Mais il faut aussi rappeler que la résistance émane aussi des juifs eux mêmes. Ils collectent des fonds, organisent des sauvetages et participent à la lutte armée. Certains s’engagent dans les réseaux clandestins, d’autres rejoignent des groupes spécifiques de résistants juifs. Philippe Boukara évoque notamment les révoltes des Sonderkommandos à Treblinka le 2 août 1943, à Sobibor le 14 octobre 1943 et à Auschwitz-Birkenau le 7 octobre 1944. Les deux premières révoltes ont permis plusieurs centaines d’évasion et un coup d’arrêt aux gazages. La 3e a échoué. Il faut aussi évoquer les révoltes dans les ghettos, notamment celle du ghetto de Varsovie en avril 1943. Environ 20 000 juifs rejoignent les troupes soviétiques. En France, les Francs-tireurs et partisans comptent quatre groupes juifs : le groupe Manouchian-Bocsov à Paris ; le groupe Carmagnole à Lyon ; le groupe Liberté à Grenoble et le groupe Marcel-Langer à Toulouse. Une résistance spirituelle s’y ajoute et vise à sauvegarder la culture juive.

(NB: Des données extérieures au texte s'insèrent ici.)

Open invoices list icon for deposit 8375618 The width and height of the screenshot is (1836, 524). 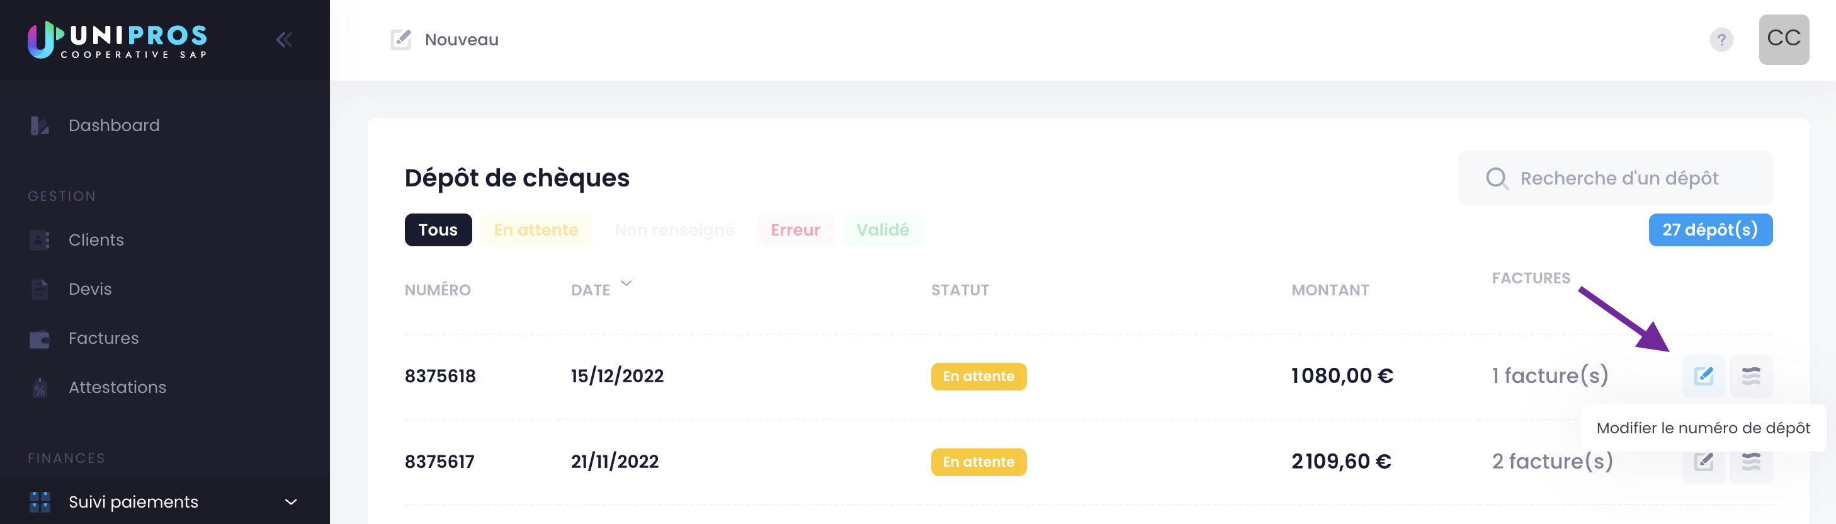pyautogui.click(x=1751, y=376)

Elle prend la forme de créations clandestines. 37 agents juifs palestiniens, entraînés par les Britanniques, sont envoyés en Europe en appui à la Résistance.

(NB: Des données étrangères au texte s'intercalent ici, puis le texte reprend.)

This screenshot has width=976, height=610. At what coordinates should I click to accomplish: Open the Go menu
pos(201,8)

Olivier Lalieu, Les derniers jours

Les derniers convois de déportés partent à l’été 1944. Les camps sont mis au service de la « guerre totale ». Ils comptent plus de 700 000 détenus en janvier 1945. L’évacuation d’Auschwitz prend la forme de « marches de la mort » en janvier 1945. Beaucoup meurent, d’autres parviennent dans des camps surchargés, que Nikolaus Wachsmann qualifie de « zones de mort ». Parmi eux, le camp de Bergen-Belsen voit sa population doubler et sévèrement atteinte par une épidémie de typhus. Les Alliés découvrent des milliers de cadavres lors de l’ouverture des camps, parfois abandonnés en plein air ou sur des bûchers improvisés. Dans la vision d’après guerre, le génocide est associé aux déportés masquant partiellement le mécanisme des centres de mise à mort. Le chapitre reproduit des images soviétiques et américaines de la libération des camps.

 

Cet ouvrage est un recueil de sources couvrant l’ensemble des aspects de la Shoah et accompagné de synthèses des historiens spécialistes de chaque aspect. Il est ainsi précieux pour les enseignants du secondaire ainsi que pour le lecteur intéressé par cette période historique.